Daun-daun majemuk menyirip, liat serupa kulit (jangat), panjangnya dapat mencapai 3 m,
namun dengan tak lebih dari 30 pasang anak daun yang terletak tak beraturan dan, kadang-
kadang, renggang. Beberapa pasang (5 pasang atau lebih) anak daun di ujung kerap fertil dan
berwarna karat atau kecoklatan, dengan sisi bawah yang tertutupi oleh banyak sporangia
yang besar-besar. Anak-anak daun yang steril (mandul) berada di bagian bawah, lebih
panjang dan berujung tumpul atau membulat, serta dengan tonjolan ujung kecil yang pendek.[2]
Paku laut, tumbuh di antara tegakan rumbia di rawa dekat pantai
Tumbuh menahun, paku laut hidup di lingkungan hutan bakau (mangrove), rawa pantai,
tambak, serta di sepanjang sungai, parit dan kanal dekat laut. Meski demikian, Acrostichum
aureum tak seberapa tahan oleh penggenangan pasang air laut dan tak menyukai tanah-tanah
dengan salinitas tinggi; tak sebagaimana kerabat dekatnya, A. speciosum.[2]

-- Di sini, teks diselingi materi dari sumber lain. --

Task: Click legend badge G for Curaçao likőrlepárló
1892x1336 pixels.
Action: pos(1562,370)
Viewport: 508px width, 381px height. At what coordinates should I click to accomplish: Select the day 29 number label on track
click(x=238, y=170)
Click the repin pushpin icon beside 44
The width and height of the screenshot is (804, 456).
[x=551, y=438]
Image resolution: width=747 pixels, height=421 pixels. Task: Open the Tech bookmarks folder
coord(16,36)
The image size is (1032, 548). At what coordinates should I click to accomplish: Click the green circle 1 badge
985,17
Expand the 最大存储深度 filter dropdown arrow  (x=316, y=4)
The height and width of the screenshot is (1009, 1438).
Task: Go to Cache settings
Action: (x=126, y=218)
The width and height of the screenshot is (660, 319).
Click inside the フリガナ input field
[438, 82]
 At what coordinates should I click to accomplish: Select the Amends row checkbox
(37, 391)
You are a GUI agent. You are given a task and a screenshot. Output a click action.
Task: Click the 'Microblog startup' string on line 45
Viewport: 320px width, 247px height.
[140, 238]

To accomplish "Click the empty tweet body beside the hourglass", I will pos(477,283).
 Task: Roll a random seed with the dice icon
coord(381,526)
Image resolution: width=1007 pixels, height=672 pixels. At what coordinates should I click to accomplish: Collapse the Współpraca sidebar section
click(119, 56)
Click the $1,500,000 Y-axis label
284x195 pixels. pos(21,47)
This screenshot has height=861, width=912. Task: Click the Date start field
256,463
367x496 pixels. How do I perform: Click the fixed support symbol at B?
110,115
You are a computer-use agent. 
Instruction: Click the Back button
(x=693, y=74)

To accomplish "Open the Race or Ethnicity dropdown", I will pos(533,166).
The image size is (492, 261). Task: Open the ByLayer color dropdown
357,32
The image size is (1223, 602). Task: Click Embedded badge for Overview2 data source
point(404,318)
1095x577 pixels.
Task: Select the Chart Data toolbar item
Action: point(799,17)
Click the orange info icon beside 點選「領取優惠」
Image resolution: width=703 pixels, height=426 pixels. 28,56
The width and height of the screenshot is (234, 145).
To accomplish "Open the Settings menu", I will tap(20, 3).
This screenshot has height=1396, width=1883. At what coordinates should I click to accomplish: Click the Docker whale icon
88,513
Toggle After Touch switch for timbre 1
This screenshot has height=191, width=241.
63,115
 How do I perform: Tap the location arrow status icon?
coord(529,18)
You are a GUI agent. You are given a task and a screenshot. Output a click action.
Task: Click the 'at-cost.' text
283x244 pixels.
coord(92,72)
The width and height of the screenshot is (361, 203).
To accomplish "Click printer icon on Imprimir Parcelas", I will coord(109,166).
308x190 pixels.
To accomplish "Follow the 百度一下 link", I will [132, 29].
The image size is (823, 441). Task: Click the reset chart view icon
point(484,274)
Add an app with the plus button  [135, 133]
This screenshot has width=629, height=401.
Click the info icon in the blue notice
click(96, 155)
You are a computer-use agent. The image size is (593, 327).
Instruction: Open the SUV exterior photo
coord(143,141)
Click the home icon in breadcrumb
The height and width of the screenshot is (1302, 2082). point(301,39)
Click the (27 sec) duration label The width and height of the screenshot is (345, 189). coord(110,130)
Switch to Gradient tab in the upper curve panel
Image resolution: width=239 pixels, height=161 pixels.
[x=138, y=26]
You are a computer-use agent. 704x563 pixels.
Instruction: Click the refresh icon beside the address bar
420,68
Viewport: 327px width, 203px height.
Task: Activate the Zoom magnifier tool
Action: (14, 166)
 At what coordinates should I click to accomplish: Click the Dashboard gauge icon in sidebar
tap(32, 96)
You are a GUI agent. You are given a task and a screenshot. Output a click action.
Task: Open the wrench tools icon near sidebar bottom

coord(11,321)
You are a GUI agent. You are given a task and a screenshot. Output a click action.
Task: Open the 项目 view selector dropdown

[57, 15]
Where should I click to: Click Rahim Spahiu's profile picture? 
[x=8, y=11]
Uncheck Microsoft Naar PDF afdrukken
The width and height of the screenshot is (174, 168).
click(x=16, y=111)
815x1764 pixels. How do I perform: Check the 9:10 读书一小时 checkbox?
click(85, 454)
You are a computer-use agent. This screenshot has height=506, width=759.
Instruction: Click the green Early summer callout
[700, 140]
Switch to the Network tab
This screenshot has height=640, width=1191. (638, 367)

Meski bersifat halofit (halophytic), paku laut membutuhkan pasokan air tawar yang cukup
agar dapat tumbuh optimal. Di tempat-tempat di mana frekuensi penggenangan pasang laut
cukup tinggi (10-28 kali perbulan), pakis ini tumbuh kerdil atau bahkan sama sekali tak mau
tumbuh. Terhadap penyinaran matahari, paku ini dapat mentolerir pelbagai kondisi seperti
tumbuh di bawah naungan hingga ke tempat-tempat terbuka yang terik. Bahkan, paku ini
dapat menginvasi lahan-lahan bekas tebangan dan membentuk padang paku laut yang cukup
luas.
Manfaat
Daun-daun paku laut yang dikeringkan dipergunakan sebagai atap rumah. Pucuknya yang
muda juga dimanfaatkan sebagai sayuran di beberapa daerah. Daun-daun yang tua dan juga
akarnya digunakan sebagai bahan obat tradisional.
Penyebaran
Acrostichum aureum ditemukan menyebar di wilayah-wilayah tropis dan ugahari di seluruh
dunia, termasuk di Indonesia.
Jenis yang serupa
Acrostichum speciosum memiliki perawakan yang mirip dengan A. aureum, dengan sedikit
perbedaan. Anak-anak daun yang steril pada A. speciosum memiliki ujung yang meruncing, tak
seperti A. aureum yang berujung tumpul atau membulat.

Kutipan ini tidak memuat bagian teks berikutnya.